In 1952 Asbjorn Lunde attended the opera Dido and Anaeas which was being performed, with Kirsten Flagstad in the title role, at the home of Bernard Miles in Acacia Road. Bernard had converted a barn on the property into a theatre and concert hall with very good acoustics. (see the earlier article in this website entitled Mermaid Theatre)
Lunde Family in America in the 1920s
Asbjorn’s parents had emigrated from Norway to America at the end of the 1920s and lived through the depression there. He himself was born in 1925 and became a lawyer in New York. He was always passionate about music. Kirsten Flagstad, Norwegian, became a focus for him and he collected many of her records. He recalls finding a treasure, three rare old vinyl 78 rpms of her singing the Grieg song cycle, found while the family were on their first long road trip in Canada after the war.
In Europe in 1952
When Asbjorn was making his plans to come to Europe in 1952 he read that Kirsten Flagstad was to perform in London, and determined that he would go to hear her if he possibly could. So he wrote to Bernard Miles and a correspondence ensued. He came to St John’s Wood, was welcomed as a guest and invited to stay on after the opera to meet Kirsten.
Kirsten Flagstad in St John’s Wood
The occasion was evidently memorable, with his heroine’s wonderful singing. The purity and beauty of the tone of her voice was remarkable. It was a nice venue for the performance, with comfortable seating for about 200 people. There was a small orchestra, probably about 15 musicians. Later he was able to talk to Kirsten, and her sister too (who was playing Belinda to Kirsten’s Dido). Also present as well as Bernard, were his wife Josephine Wilson and their daughter. Asbjorn does not know how Bernard originally got to know Kirsten, but apparently they made a friendly deal, that if he refurbished the barn, she would come and sing 20 performances for him – with payment of only one pint of Guinness a time!
The small gathering meant that they could all converse easily. Asbjorn learnt that Kirsten was singing at the Lucerne Festival that same summer, and also in the Basel opera house. So he heard her sing again.

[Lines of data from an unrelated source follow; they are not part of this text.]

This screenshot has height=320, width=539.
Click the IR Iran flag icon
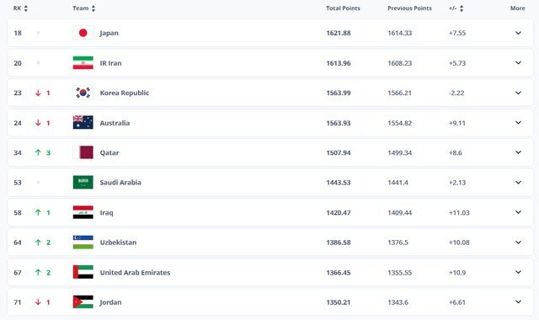[83, 63]
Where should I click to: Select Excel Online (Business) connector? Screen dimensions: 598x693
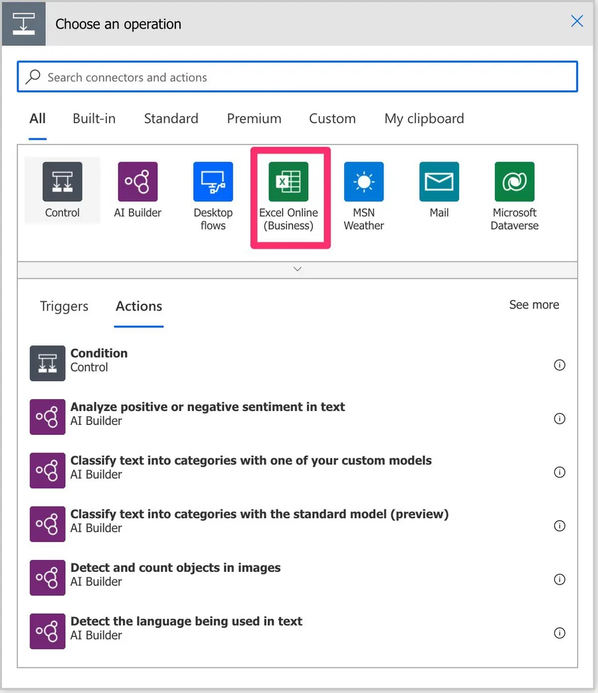click(x=288, y=182)
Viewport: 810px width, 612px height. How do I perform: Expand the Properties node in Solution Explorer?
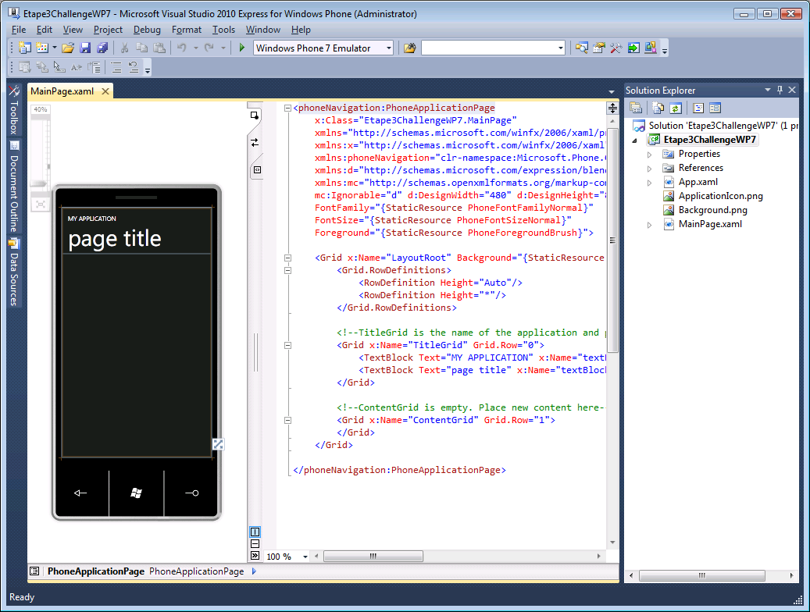point(649,155)
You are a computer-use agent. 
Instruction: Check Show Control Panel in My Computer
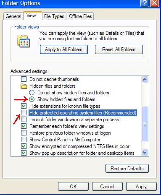24,140
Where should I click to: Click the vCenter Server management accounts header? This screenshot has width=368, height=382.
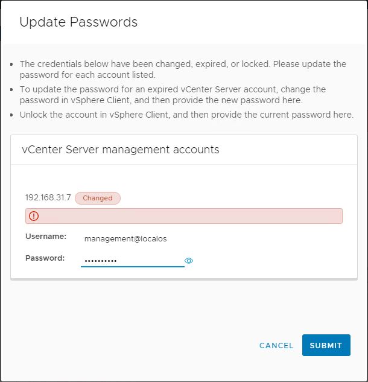coord(121,150)
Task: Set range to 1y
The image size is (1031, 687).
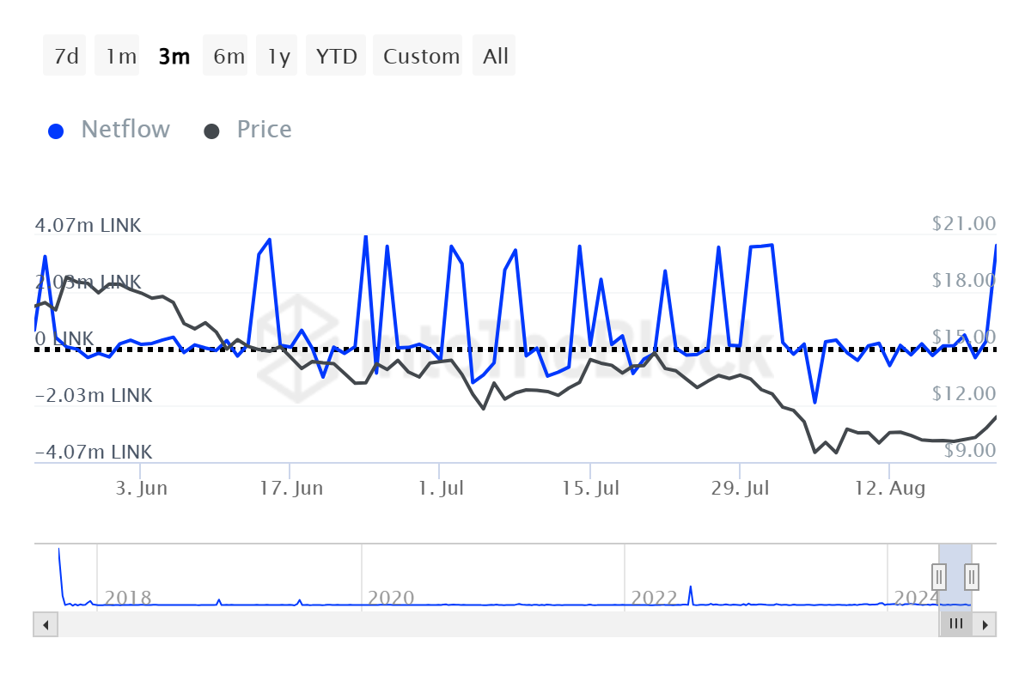Action: 278,57

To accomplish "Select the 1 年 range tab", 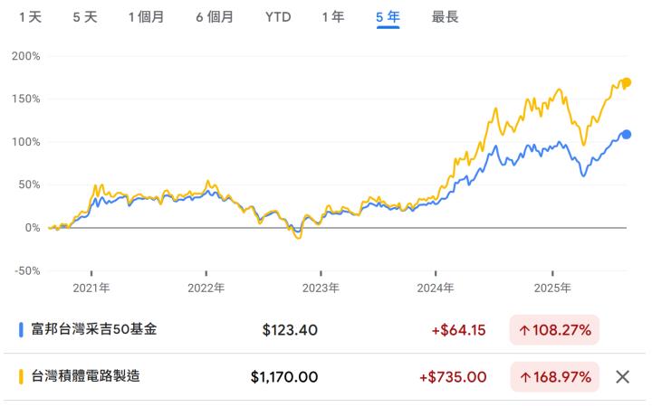I will tap(333, 17).
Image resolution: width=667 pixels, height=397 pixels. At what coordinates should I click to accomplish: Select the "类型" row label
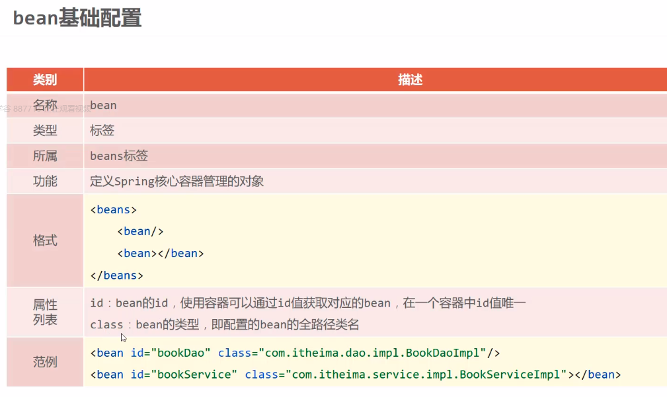(x=45, y=130)
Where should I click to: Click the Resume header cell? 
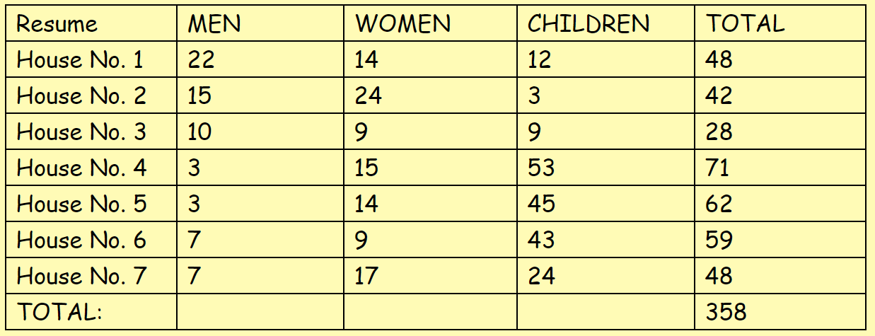pos(91,23)
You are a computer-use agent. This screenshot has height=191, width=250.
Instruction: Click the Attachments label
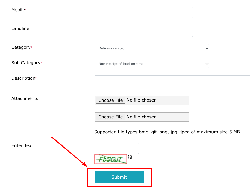[x=25, y=98]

Back in New York, she came to the Metropolitan Opera House, where sadly she was accused by protesters of being a Nazi sympathiser during the war. This was untrue, though she had indeed returned to Norway to join her second husband in 1941 when the Nazis occupied the country. Asbjorn went backstage at the Met, so keeping up the personal contact with her. Obviously Norwegian as a common language made a bond between them.
Meanwhile Bernard moved his performances to the Royal Exchange the following year, 1953, subsequently making a permanent venue for the Mermaid theatre at Puddledock in the City in 1959.